Data for processing:
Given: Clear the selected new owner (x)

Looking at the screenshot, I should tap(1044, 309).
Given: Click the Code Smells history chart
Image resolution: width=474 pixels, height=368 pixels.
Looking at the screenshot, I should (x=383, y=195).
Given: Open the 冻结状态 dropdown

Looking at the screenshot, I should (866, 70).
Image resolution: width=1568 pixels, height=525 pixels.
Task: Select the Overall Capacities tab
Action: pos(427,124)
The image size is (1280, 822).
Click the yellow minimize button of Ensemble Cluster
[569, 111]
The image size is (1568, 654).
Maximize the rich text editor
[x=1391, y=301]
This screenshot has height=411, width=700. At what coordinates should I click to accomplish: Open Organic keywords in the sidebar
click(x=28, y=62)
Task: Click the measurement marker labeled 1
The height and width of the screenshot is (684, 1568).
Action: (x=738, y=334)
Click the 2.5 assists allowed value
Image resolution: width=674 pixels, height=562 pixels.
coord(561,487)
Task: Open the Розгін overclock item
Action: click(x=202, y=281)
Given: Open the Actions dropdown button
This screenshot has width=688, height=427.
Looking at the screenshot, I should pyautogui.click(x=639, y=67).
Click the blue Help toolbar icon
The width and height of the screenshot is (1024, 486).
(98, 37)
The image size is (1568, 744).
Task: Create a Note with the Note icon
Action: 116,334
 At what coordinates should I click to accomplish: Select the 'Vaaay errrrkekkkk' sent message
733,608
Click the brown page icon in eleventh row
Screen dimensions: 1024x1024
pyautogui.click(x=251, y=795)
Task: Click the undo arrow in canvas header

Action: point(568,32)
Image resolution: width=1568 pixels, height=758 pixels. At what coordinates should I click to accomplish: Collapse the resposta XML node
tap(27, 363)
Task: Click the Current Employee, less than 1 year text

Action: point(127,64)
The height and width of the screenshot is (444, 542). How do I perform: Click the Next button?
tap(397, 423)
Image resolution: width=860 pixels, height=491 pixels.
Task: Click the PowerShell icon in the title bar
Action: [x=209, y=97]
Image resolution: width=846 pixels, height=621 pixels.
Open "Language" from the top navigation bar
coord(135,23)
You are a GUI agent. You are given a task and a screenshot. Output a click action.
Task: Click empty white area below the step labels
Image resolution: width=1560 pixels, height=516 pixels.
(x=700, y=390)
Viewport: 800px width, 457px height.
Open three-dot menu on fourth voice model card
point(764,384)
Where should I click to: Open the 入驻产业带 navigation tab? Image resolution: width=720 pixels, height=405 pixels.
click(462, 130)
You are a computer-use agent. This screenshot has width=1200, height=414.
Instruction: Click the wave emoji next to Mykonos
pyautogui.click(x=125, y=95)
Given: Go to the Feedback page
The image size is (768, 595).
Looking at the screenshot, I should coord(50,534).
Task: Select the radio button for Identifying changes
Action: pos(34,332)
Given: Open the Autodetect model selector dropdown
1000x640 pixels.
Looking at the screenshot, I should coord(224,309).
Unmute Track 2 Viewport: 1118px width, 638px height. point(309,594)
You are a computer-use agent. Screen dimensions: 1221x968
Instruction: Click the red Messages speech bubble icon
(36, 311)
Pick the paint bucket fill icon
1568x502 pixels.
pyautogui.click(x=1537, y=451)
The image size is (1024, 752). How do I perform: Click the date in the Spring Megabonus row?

Directions: On how many lines of the data does the word "computer" appear? Only the number is wanted.

Task answer: 2